Friday, February 10, 2006

Sliding through the Olympics

The strangely beautiful opening ceremony featured a Botticelli clamshell & acrobats dangling from surreal balloons & a fat old opera singer. This is Fellini's Italy. But my interest in the Winter Olympic games consists almost entirely of watching people slide as fast as they can down steep frozen inclines. On skis, on bobsleds, on skeletons, on cafeteria trays. That's what I loved doing whenever my parents deposited me at snowy, frigid Galloping Hill Golf Course & I told them not to come back until I called from a public phone. I walked home a few times. I'd bring one of the several classic Flexible Flyers my family had, or gather a crew for our superfast old toboggan, which we'd race against all challengers; I did not fear Suicide Hill even when it was a sheet of glacial ice, & I was utterly without compassion if I ran down some idiot dragging a flimsy aluminum saucer up the middle of the slope. As a teenager, I really wanted to try bobsledding, but not enough to hitch hike to Lake Placid in January. Not for me is any sport where judges hold up cards with numbers. Even the so-call "Xtreme" sports. Those competitions are obviously fixed. The opponent must be defeated head to head, by the clock, or because one side is better at manipulating & controling some loose object.

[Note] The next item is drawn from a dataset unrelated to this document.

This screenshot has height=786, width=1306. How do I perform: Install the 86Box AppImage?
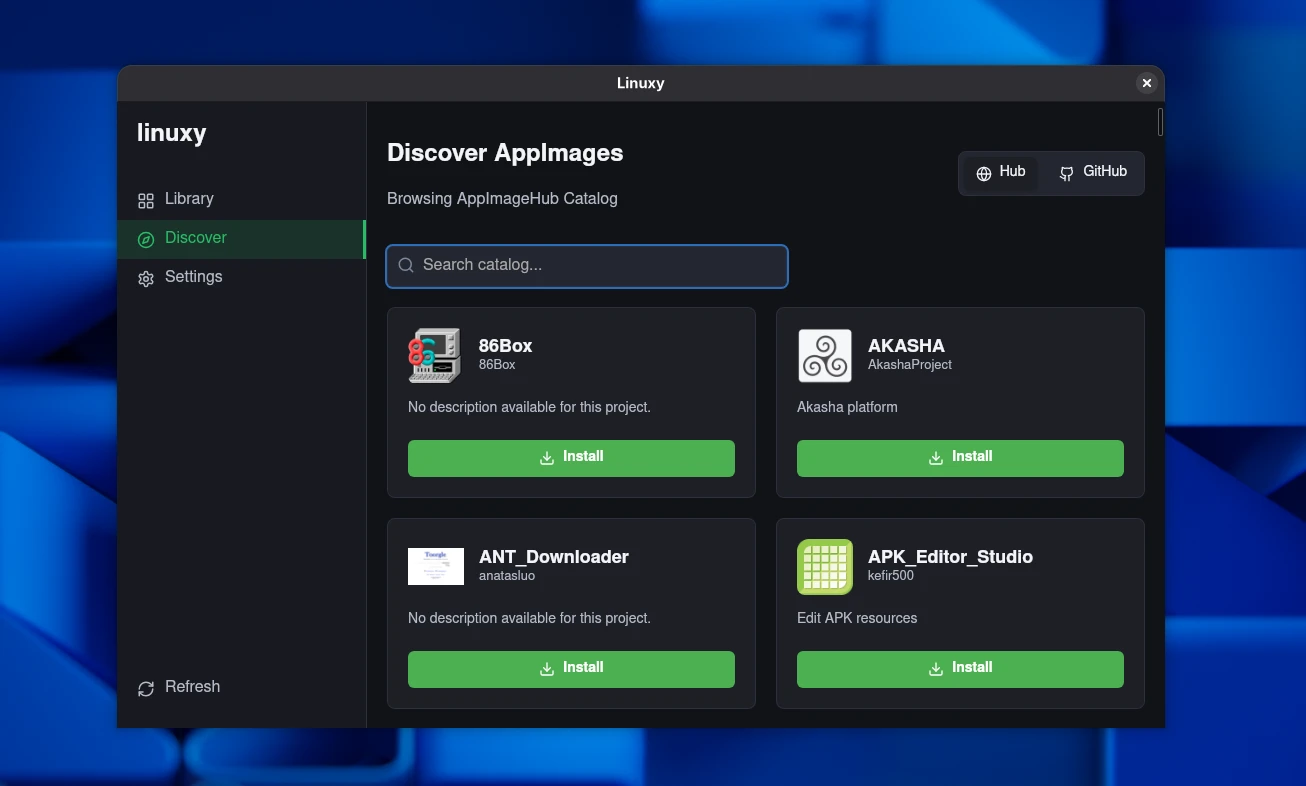pyautogui.click(x=571, y=458)
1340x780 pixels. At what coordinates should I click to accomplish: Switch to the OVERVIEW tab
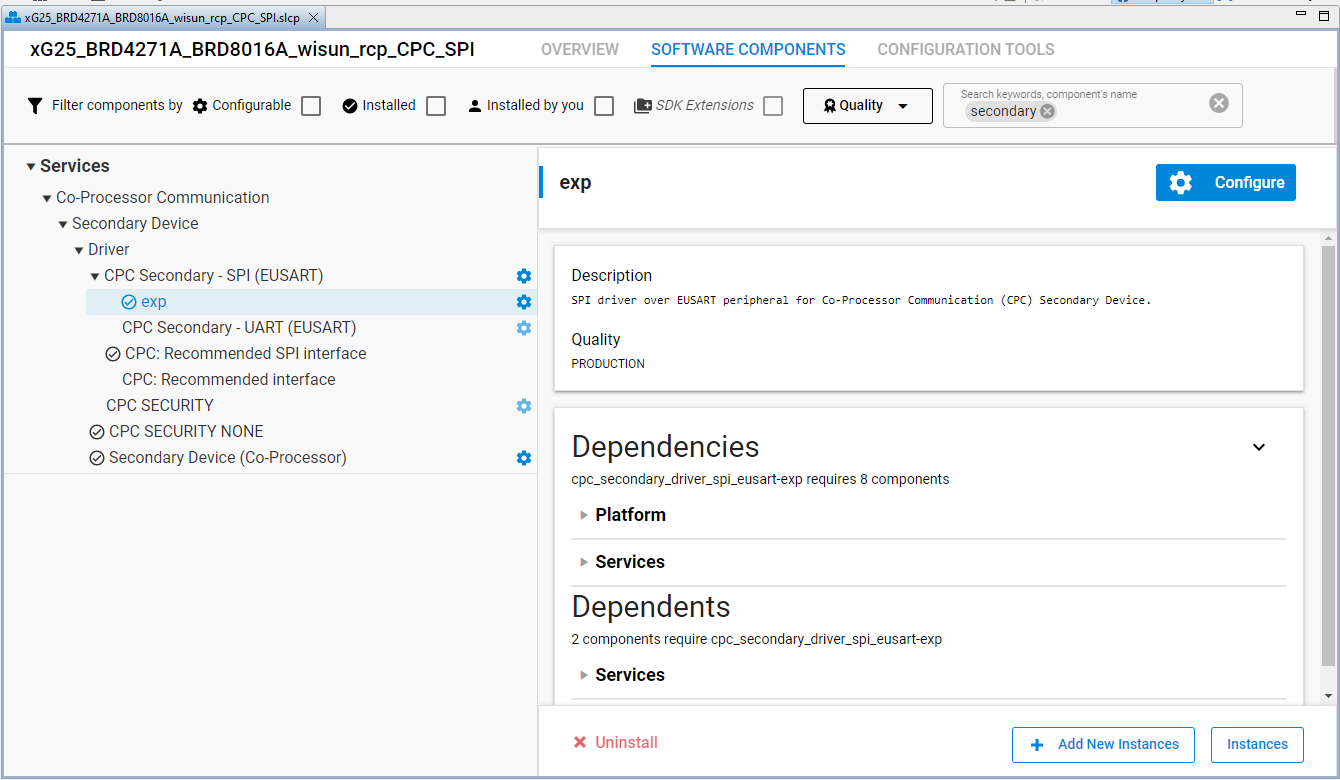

I blew it by not establishing legal residence in a tropical nation & becoming the entire Men's Singles Luge Team.

Comments:
Obviously, I blew it by not establishing legal residence in a tropical nation & becoming the entire Men's Singles Luge Team.

[Cleaning up screen] Ok, that made me laugh!
 
I didn't get to watch the opening ceremonies, but I do want to check out the figure skating. I might even blog about it.